The Labor leader, Anthony Albanese, told reporters in Shellharbour the Coalition had “rejected” arrangements struck by former prime minister Julia Gillard and former New Zealand prime minister John Key.

Albanese said the Morrison government had now accepted the deal “in the dying days of their third term in office” after years of rhetoric that to do so would restart boats.

“There was no reason why they could [not have accepted] the repeated offers of the New Zealand government … to settle people who were on Nauru and Manus Island,” he said, delay which resulted in both a “human cost but also an incredibly significant economic cost to Australia”.

The former home affairs minister, Peter Dutton, has repeatedly described the New Zealand deal as a potential “pull factor” that could restart dangerous boat journeys.

Morrison ruled out accepting the deal within days of becoming prime minister in 2018, warning it was not consistent with Australia’s border protection regime.

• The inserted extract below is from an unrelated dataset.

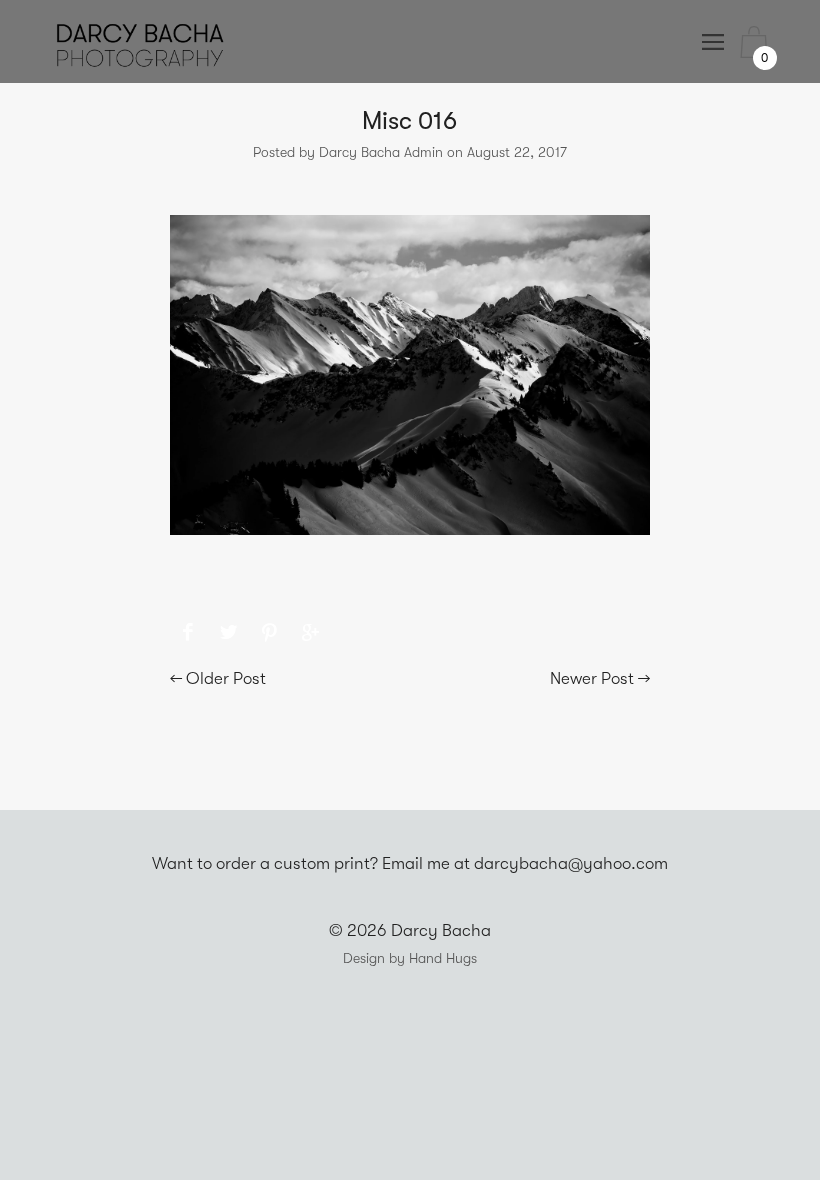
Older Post (226, 678)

“The thing you know about me on border protection is I’m consistent,” Morrison said in September 2019. “I’ve been consistent on this issue for my entire time in public life.”

The shadow minister assisting for immigration, Andrew Giles, told Guardian Australia the government’s claim of prioritising the US deal “doesn’t hold water”.

About 200 people are still on the pathway to resettle in the US, he said, indicating the pathways were “distinct”.

“This is a desperate deflection from the government to explain a failure to strike a deal that could and should have been accepted years ago,” Giles said.

“The only thing the prime minister is consistent on is his inconsistency – that he is prepared to do anything to solve his political problems.”